-- start Record list --

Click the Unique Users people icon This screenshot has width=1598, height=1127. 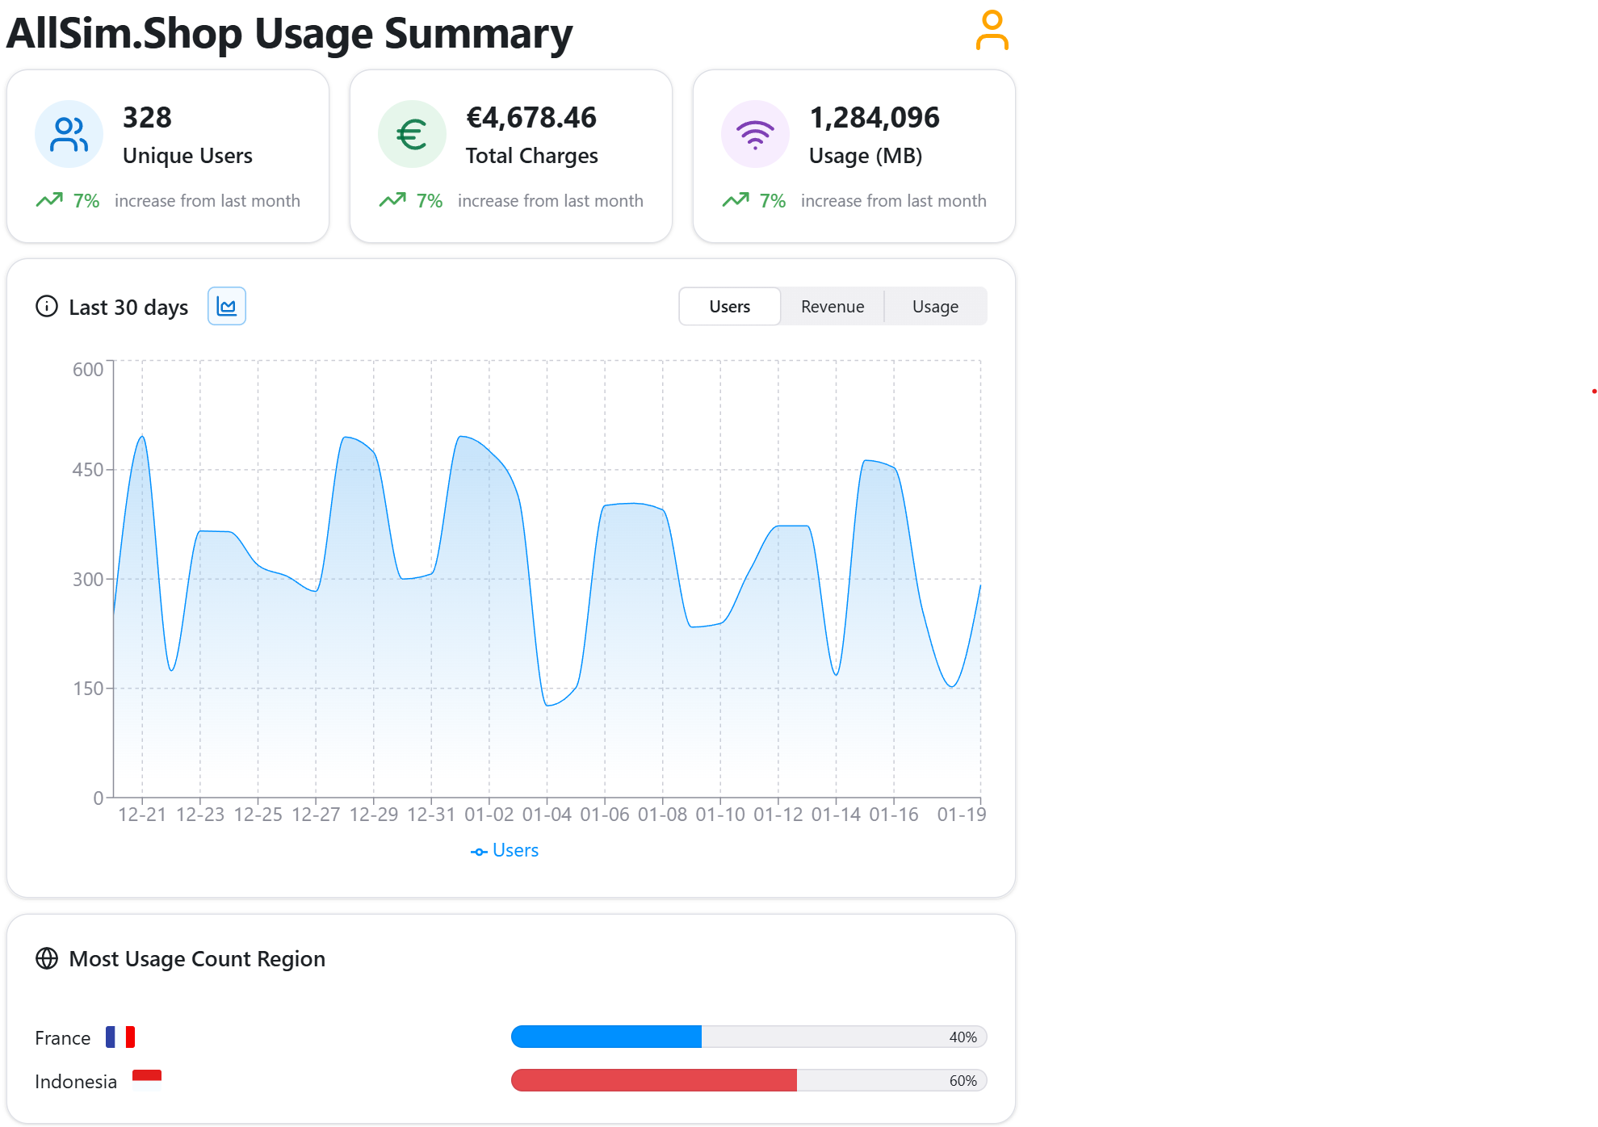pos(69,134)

-- end Record list --
-- start Record list --

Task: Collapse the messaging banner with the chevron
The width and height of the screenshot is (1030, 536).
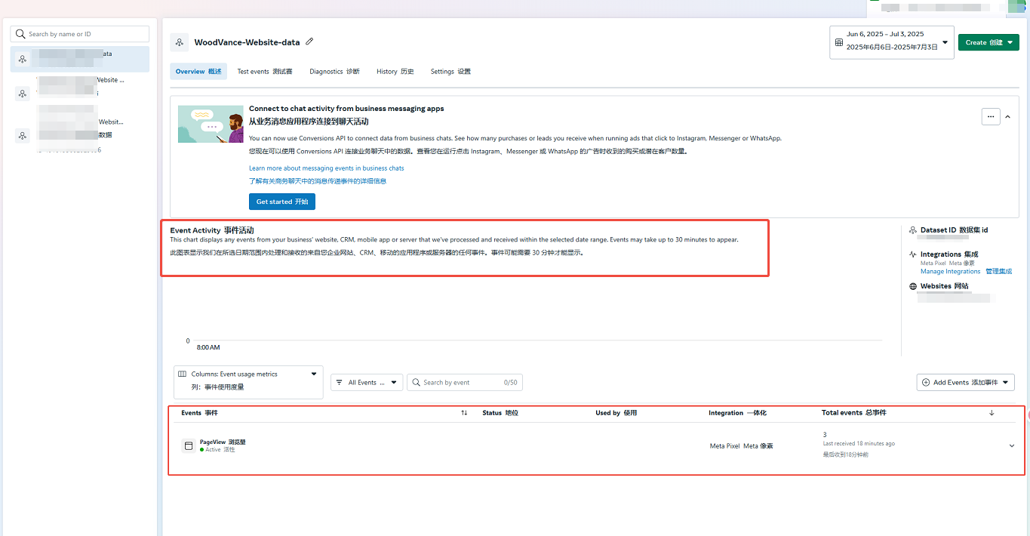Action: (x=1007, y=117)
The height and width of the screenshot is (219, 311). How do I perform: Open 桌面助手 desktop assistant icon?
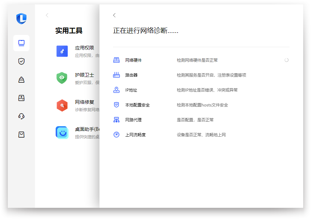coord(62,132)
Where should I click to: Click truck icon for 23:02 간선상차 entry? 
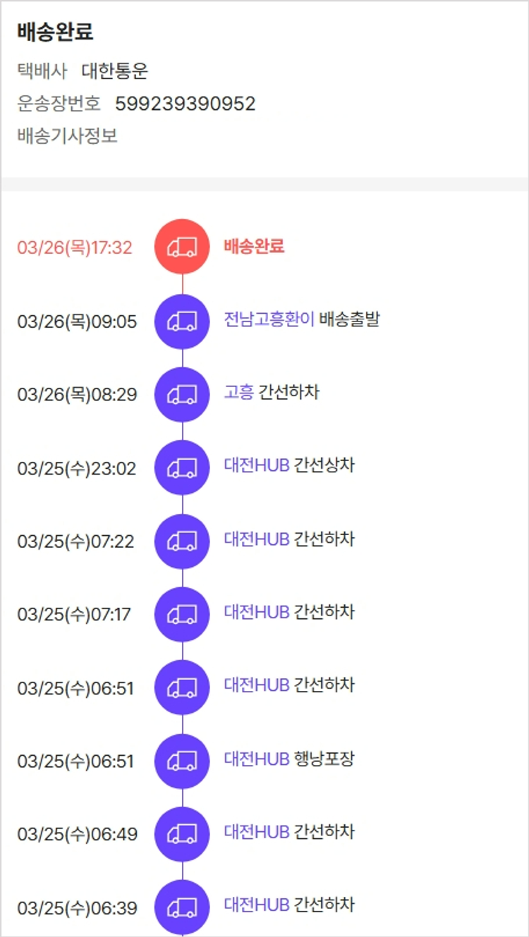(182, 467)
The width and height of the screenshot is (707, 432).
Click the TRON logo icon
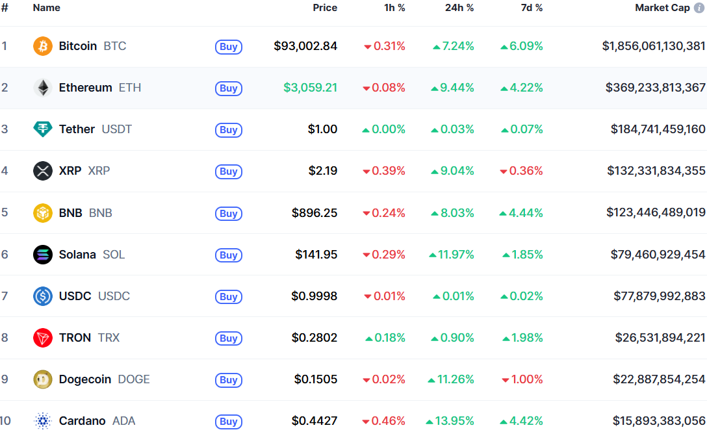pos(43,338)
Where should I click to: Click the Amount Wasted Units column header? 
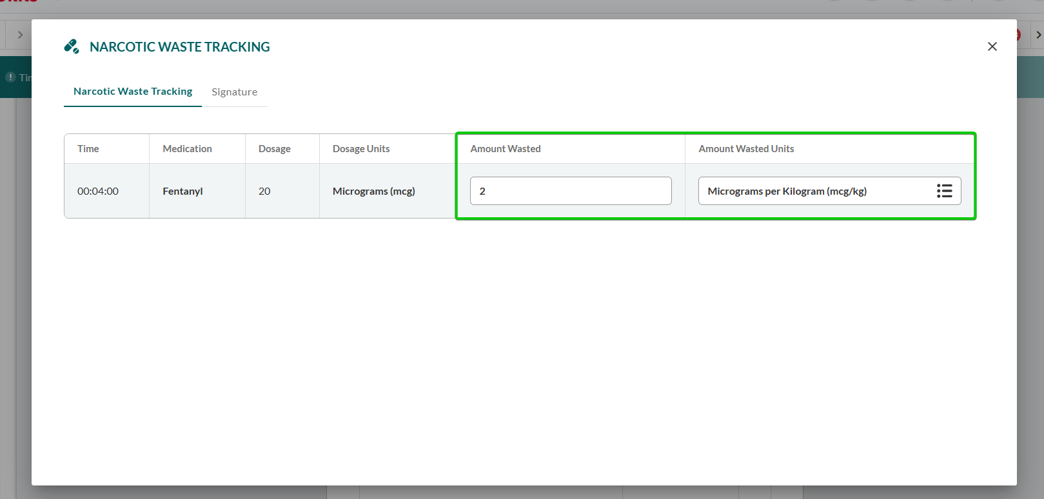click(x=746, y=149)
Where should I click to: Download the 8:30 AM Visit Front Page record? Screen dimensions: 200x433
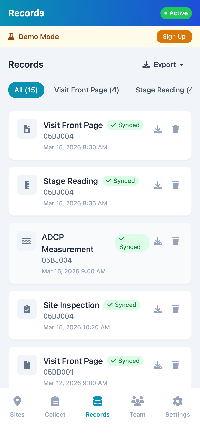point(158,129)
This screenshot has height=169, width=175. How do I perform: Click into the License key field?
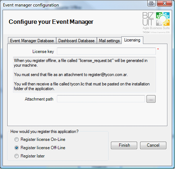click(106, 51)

-- end Record list --
-- start Record list --

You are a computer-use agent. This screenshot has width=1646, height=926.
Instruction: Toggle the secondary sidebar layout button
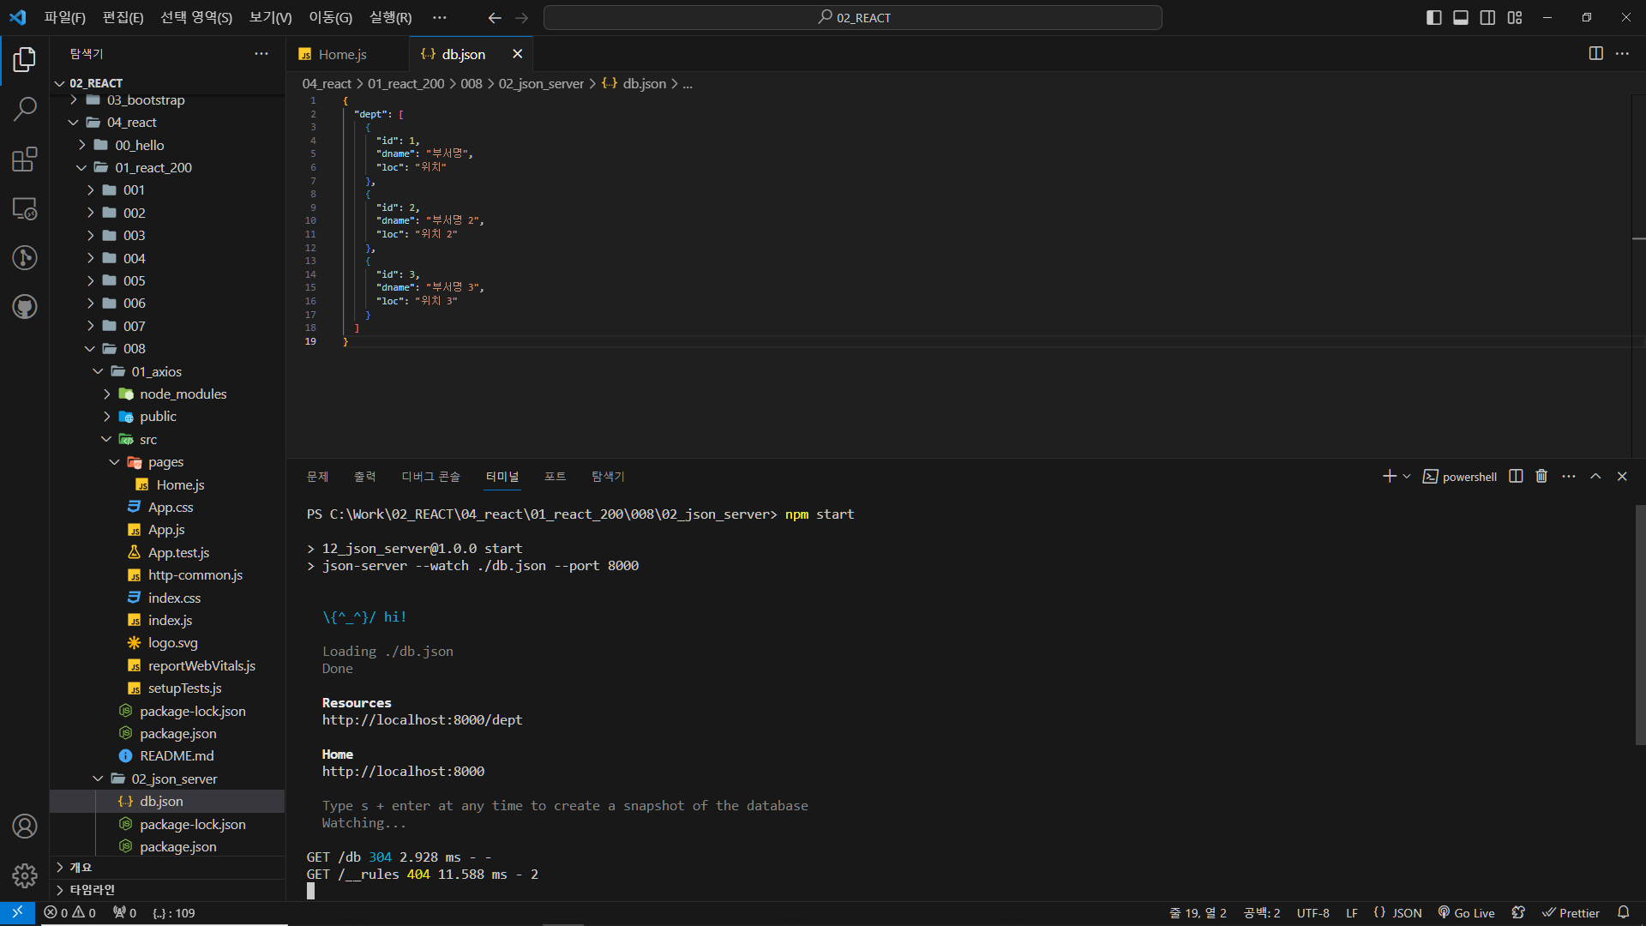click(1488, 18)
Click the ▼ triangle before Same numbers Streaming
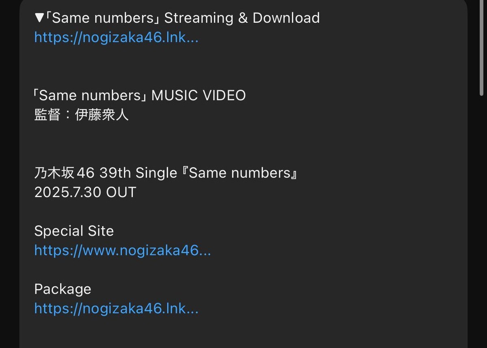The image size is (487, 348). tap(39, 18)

-- end Record list --

> _To be done_:
Copy the rows from the line containing "Where should I click to: Click truck" through the line containing "click(106, 51)", inclusive, swapping "screenshot" for "image" and changing nothing else. Omit the pictures from your copy.

> _The result_:
Where should I click to: Click truck icon for 23:02 간선상차 entry? 
(182, 467)
The width and height of the image is (707, 432).
Click the TRON logo icon
pos(43,338)
Where should I click to: Click the Amount Wasted Units column header? 
click(x=746, y=149)
Where should I click to: Download the 8:30 AM Visit Front Page record? Screen dimensions: 200x433
point(158,129)
This image has height=169, width=175. How do I perform: Click into the License key field?
click(106, 51)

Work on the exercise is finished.